I cued for the music to start, taking the new piece for a spin for the very first time outside of the fours walls of my garage. The familiar nervous excitement trickled up from my toes, all the way to neck and fingertips, right before I launched into the current that would take me away for the next 50 seconds as Dermot Kennedy sang about always having someone there for you, no matter where you are in the world. Lifting my arms as the first notes hit, my mind blanked for a millisecond, only to return with the clearest image of Kaycee Rice herself appearing behind my closed eyelids. It always had ever since I first heard the song, because on the nights I felt outnumbered, she was the constant I clung to and the solace I seeked. For me, this piece was all her. And once I opened my eyes to carry on, she was there, as always. Right in front of me and for the first time, it felt wrong.

The music went on and without any given thought, I flowed along with it, revelling in the awed faces and bursts of excitement amongst the other dancers in the room. Every few seconds, my eyes travelled to the smiling face of Kaycee and the emotion rose in another wave, only to spill out all over the dance floor. I could tell she caught it by the prolonged blinks of her eyelids. It was her tell when she felt emotional or vulnerable.

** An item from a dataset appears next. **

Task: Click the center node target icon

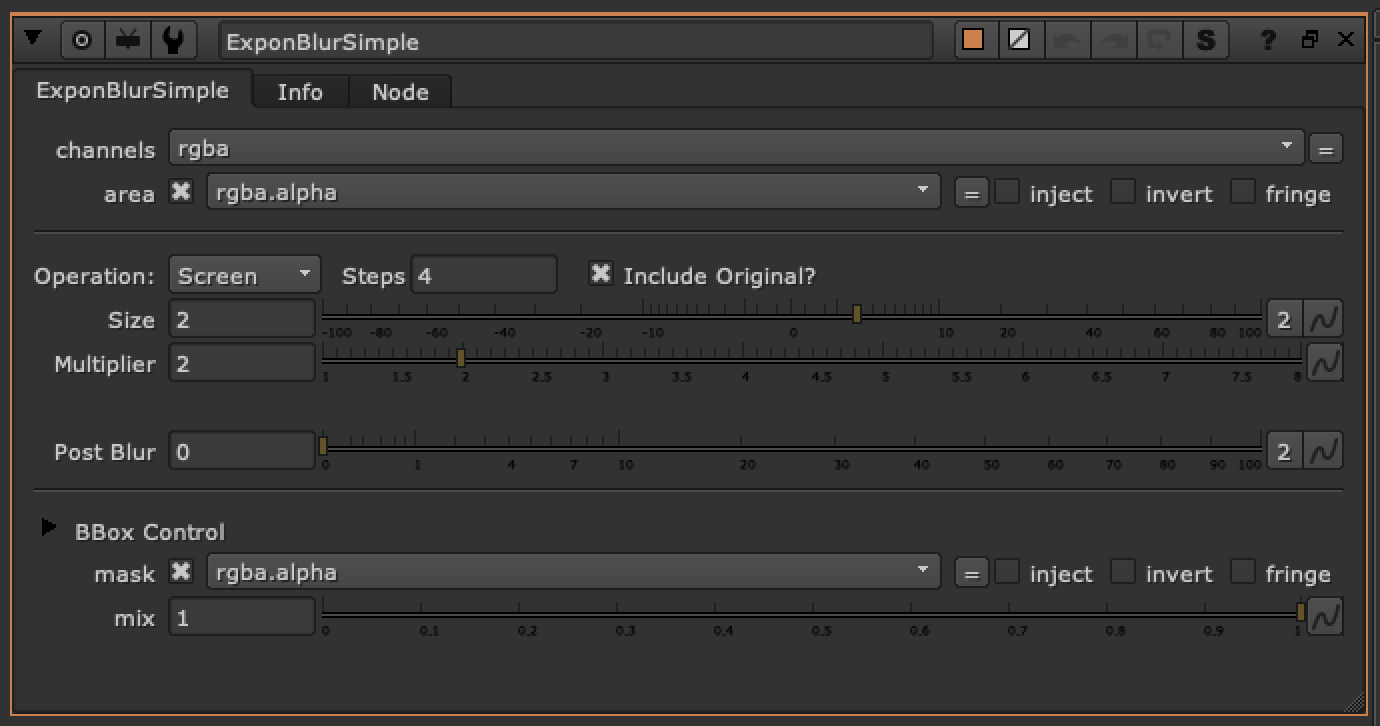Action: coord(82,41)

Then the music ended and everyone jumped up. Once again I'd reached the end of the piece with having barely any recollection of what had happened during it, but I could tell they loved it. Especially with a few of the younger ones already trying to run through it by their memory. Yes, it was adorable. No, not as adorable as Kaycee bouncing on her toes as she grinned and watched me over the shoulders of the two girls currently talking to me. Shit, I thought, realizing I hadn't been listening to a single word they'd said.

"...and the freestyle, oh my god, so good!" one of them exclaimed, helping me out big time.

"Thanks, guys," I said with a smile, for the millionth time thanking whatever higher power for giving me the chance to interact with so many people all over the world, even if there was only one I currently desperately wanted to talk to. Just to ask her what she thought of it.

"Of course!" they giggled and joined their friends, still talking to each other in hushed voices.

I wanted to go over and talk to my best friend, but luckily, I remembered I had a job to do. That was all it took for me to glance at her one more time, catching her eyes and returning her smile before I jogged back to the stage and we starter picking the choreography into pieces.

The entire time, I did my best to focus on the students, trying to map the parts that were a challenge, because I'd learned a long time ago that sometimes the things that seemed difficult to me were not the same for others and the parts that were second nature to me, other struggled with – that's what made every class different and why I loved teaching nearly as much as I loved dancing. But not quite.